In May of 2005 the Chicago Tribune reported that John Pavlovich illegally used his old boss’s architecture stamp. For those of you unfamiliar with architecture, before starting construction in most municipalities you need to submit a blueprint stamped by an architect. The stamp makes the architect legally responsible for the building.
Of course, not just anyone can get an architecture stamp. That would be bad for the architecture business. In the past you could take a series of grueling tests and get a license. But now an architecture degree from an accredited school is required as well. It’s not quite clear to me why the degree is required—is the test leaving something out that gets covered in school? Oh wait… maybe the profession is just trying to restrict supply. It’s not like some professions are even subtle about it.

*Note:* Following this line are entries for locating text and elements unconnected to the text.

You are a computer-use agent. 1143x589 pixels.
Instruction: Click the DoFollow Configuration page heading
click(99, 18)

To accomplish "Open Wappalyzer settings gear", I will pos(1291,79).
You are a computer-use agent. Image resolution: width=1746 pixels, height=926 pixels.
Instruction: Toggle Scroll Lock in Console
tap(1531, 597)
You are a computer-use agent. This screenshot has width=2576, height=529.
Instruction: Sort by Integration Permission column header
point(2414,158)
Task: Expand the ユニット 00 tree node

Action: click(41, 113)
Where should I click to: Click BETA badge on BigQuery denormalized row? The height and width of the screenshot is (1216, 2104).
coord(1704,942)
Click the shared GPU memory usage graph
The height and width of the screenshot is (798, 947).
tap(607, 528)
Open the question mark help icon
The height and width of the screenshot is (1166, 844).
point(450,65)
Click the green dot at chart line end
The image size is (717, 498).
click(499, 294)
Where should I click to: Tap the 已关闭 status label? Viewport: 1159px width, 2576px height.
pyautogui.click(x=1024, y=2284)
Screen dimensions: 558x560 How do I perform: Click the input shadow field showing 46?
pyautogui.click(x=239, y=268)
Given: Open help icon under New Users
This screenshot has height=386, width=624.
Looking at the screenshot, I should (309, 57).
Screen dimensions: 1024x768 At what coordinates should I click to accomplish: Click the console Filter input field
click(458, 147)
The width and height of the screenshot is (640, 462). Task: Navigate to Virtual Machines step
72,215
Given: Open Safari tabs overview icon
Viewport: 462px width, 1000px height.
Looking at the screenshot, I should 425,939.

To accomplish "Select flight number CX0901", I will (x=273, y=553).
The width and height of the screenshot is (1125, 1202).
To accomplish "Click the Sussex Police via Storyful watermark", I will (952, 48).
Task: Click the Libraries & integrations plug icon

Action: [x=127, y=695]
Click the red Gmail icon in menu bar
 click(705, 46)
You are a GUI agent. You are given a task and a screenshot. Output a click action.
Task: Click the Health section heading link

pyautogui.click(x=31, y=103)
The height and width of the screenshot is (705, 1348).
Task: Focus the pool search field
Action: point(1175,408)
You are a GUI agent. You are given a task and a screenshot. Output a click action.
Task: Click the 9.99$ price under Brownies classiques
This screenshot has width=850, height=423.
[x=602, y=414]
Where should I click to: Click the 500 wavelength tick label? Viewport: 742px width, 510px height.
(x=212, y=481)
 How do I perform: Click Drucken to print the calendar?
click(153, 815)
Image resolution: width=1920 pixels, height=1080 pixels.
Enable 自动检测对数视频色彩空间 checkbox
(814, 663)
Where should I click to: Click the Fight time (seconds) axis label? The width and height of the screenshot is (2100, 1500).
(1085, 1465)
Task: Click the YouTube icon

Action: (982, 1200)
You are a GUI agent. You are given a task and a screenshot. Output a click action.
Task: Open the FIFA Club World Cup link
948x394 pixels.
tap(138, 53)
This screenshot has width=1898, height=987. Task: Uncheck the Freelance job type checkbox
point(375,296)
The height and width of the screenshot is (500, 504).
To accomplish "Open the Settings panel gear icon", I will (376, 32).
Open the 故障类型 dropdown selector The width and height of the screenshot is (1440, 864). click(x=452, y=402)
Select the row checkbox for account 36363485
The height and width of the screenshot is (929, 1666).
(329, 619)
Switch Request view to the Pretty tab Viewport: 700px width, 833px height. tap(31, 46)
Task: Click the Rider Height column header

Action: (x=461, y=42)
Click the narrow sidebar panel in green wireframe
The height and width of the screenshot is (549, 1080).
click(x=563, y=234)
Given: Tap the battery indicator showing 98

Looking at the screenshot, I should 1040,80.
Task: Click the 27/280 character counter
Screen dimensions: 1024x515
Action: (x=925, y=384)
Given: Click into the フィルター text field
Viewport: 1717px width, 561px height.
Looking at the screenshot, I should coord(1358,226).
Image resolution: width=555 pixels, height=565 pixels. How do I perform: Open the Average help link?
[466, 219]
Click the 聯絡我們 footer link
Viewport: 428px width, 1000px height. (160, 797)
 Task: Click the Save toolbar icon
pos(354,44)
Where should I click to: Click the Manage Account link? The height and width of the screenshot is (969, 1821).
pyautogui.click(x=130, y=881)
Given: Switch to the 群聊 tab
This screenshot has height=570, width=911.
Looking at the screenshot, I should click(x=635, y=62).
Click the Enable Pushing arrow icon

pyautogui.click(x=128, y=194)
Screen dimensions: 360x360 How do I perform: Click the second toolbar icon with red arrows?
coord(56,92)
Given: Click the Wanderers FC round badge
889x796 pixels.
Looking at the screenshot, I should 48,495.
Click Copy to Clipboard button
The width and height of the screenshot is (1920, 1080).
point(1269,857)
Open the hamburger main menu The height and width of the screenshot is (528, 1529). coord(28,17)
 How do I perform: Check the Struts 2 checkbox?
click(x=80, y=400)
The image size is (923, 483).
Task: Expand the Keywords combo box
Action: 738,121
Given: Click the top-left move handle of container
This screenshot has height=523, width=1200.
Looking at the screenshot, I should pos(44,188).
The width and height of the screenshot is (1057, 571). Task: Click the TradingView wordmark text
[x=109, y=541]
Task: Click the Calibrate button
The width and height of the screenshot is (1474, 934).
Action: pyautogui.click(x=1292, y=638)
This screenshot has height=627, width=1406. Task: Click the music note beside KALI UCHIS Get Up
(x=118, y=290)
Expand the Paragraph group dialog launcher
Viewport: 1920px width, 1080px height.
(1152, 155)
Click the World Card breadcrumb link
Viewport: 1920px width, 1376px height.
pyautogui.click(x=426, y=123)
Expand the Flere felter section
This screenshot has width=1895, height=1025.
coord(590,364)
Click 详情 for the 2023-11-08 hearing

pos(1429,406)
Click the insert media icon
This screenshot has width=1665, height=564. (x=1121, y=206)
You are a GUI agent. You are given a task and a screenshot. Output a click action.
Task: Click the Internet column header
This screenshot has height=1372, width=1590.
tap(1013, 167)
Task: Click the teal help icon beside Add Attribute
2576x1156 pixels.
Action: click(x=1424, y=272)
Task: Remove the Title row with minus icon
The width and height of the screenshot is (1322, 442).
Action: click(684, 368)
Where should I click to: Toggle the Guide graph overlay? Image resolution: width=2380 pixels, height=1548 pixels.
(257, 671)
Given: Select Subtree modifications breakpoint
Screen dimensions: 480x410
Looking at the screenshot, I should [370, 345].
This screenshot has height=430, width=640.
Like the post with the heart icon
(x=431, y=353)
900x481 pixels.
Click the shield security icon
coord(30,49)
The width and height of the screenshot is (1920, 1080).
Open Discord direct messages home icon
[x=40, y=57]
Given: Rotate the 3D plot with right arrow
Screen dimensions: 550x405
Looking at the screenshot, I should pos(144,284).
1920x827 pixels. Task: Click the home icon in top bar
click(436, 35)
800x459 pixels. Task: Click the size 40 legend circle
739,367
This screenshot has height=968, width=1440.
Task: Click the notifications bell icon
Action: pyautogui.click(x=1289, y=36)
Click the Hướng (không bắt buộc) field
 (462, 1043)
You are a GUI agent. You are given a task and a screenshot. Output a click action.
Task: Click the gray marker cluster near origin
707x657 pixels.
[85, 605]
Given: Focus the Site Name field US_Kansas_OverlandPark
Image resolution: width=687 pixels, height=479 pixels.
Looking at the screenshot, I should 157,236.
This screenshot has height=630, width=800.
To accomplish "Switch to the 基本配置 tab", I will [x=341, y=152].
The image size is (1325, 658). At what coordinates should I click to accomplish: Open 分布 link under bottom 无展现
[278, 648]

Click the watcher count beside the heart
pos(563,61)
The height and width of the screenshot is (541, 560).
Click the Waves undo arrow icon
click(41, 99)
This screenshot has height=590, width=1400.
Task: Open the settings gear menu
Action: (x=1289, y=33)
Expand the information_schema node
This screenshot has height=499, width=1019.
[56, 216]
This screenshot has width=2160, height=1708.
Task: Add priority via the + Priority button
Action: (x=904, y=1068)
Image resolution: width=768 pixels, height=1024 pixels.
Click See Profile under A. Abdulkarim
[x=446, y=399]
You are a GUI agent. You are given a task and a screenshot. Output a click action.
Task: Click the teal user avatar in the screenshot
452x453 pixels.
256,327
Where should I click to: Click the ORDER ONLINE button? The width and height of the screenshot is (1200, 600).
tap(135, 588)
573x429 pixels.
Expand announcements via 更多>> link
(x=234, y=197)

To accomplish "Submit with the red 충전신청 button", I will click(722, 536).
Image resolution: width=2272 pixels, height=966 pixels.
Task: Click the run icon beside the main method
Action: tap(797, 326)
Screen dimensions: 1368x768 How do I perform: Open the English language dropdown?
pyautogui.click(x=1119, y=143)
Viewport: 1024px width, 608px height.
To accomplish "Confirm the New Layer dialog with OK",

The public goal of the architect’s monopoly is to protect the public from unsafe buildings (a laudable goal). But John Pavlovich presented a problem—none of his buildings (admittedly derived from his boss’s designs) fell down. They worked. Everyone was happy except his competitors. If John could design safe buildings without an architecture license, what’s the value of an architecture license? Oh wait, Susan Hofer, spokeswoman for the Department of Professional Regulation says:
“The plans themselves were structurally sound because they had been done by a real architect.”
No, Susan, the plans are not sound because they were done by a real architect. A plan is structurally sound if a building built following the plan doesn’t fall down. That’s it. Sound designs are sound designs, no matter what their origins.
And of course, if the real goal was to build buildings that stood up, why halt construction, as Oak Park, IL did in 2004 to John Schiess when he forgot to renew his license. Did Schiess suddenly learn how buildings support themselves when he got his license back? From a public safety point of view, halting and restarting the construction makes no sense because the plans didn’t change.